A hot potato: Developers fearing an adpocalypse brought on by Apple’s new privacy rules and features are already looking for ways to continue tracking iPhone users that opt-out of data collection. Some have said they are even willing to risk being kicked off the platform by bending or outright breaking Apple’s rules.
In June of last year, Apple announced that new privacy features were coming in iOS 14. The new protocols would give users the choice to allow or deny data collection on a per-app basis. Apple delayed implementing the new feature to “early 2021” after backlash from advertisers, Facebook, and Google.
Now with the gatekeeping feature set to go live in the coming weeks, app makers are reportedly looking for ways to get around it. Ars Technica spoke with developers who said they would use “invasive tracking techniques,” such as “device fingerprinting,” to continue tracking users who have denied their app permission.
“100 percent, everyone will try doing fingerprints, whether Apple enforces their rules or not,” said one mobile game designer speaking anonymously.
If Apple does enforce the rules, such actions could get the developer kicked off the platform. Even though iOS 14 will block apps from using an iPhone’s IDFA, there is nothing in the software, preventing programmers from figuring out other ways to track user data. Even the Electronic Frontier Foundation does not believe iOS 14’s new features will eliminate tracking.
“There is still going to be tracking,” said EFF’s Director of Consumer Privacy Engineering Andrés Arrieta. “We will still see apps trying to do nefarious things. No matter what you do, you will have those bad actors.”

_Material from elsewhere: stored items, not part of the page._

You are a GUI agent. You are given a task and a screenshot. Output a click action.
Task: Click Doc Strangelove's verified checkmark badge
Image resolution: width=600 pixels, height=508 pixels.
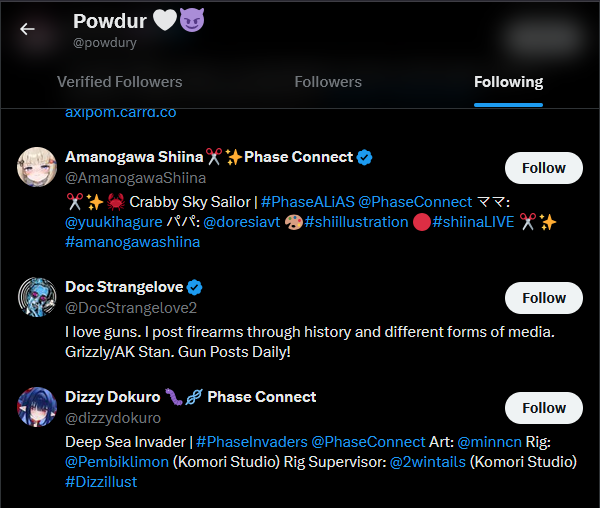pos(194,287)
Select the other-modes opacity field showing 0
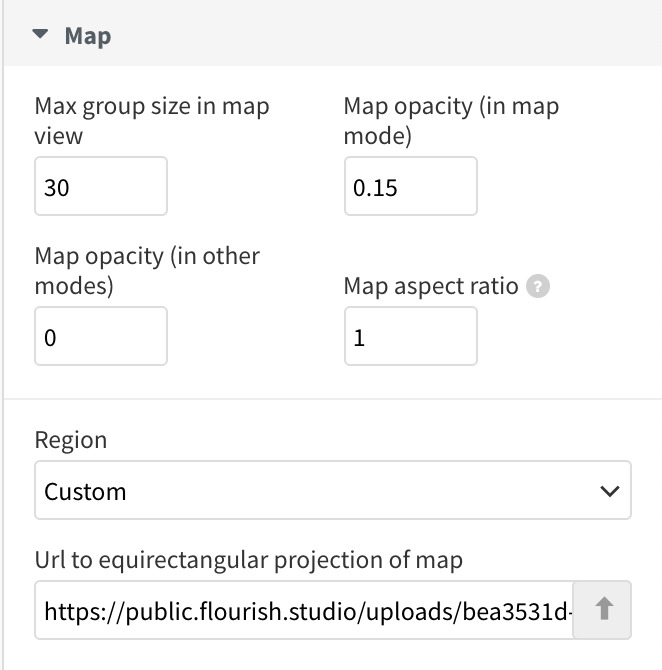Screen dimensions: 662x670 coord(101,336)
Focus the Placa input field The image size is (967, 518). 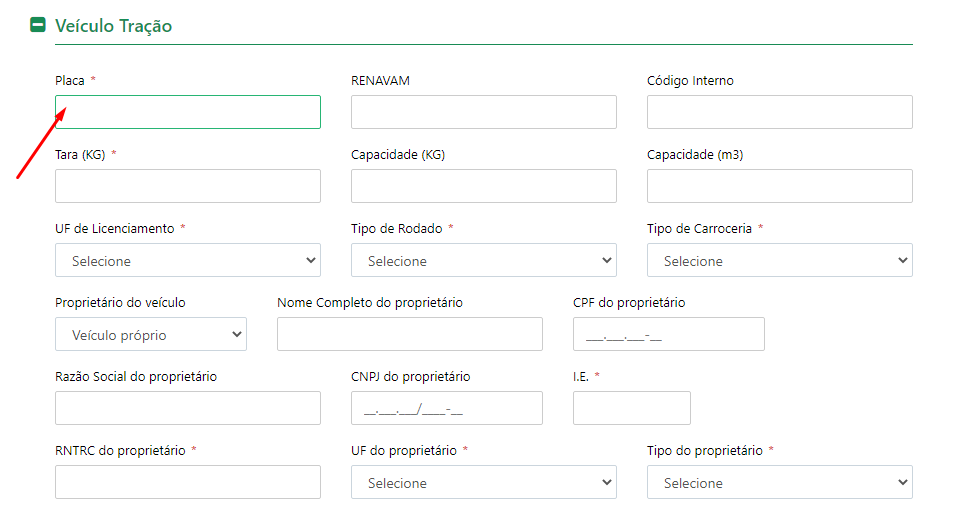click(x=188, y=112)
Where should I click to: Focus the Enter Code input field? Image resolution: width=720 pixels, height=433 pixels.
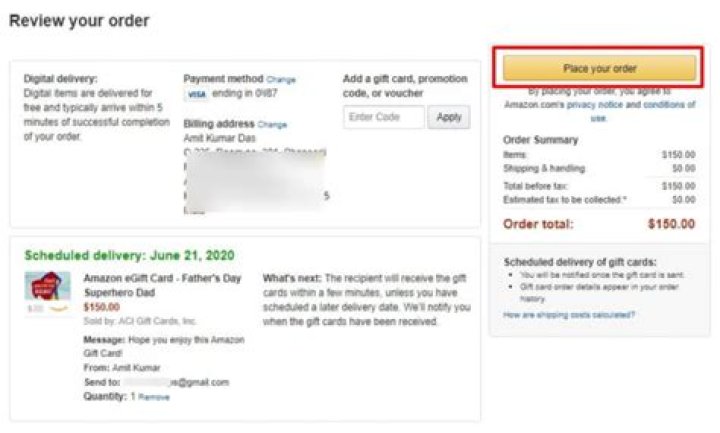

However, we are not just talking about fly-by-night “bad actors.” Some “large” game developers are very concerned about the impact of giving users the choice to turn off ad tracking.
“This is a huge, huge change. It’s the biggest risk that we have [as a company]… it could really affect us negatively,” a leading mobile games developer told Ars Technica.
Facebook warned developers on its Audience Network platform that the new feature could cut ad revenues by 50 percent, calling that a “conservative estimate.” Others have predicted advertisers could lose as much as two-thirds. However, nobody knows what kind of impact the privacy feature will have on advertisers. This uncertainty is leading many developers to consider breaking the rules or looking for loopholes. Even Google has shown some concern over Apple’s new privacy crackdown.
As we reported earlier this week, the search giant has not updated any of its iOS apps since before Apple’s App Store privacy “nutrition” labels took effect on December 8. Only new apps or updates to existing ones are required to fill out the data collection labels, so Google seems to be postponing sharing its collection practices for as long as possible.
Perhaps even Google’s engineers are exploring workarounds for tracking users without access to a device’s IDFA, but that is just speculatory. Google has not agreed to comment on the matter.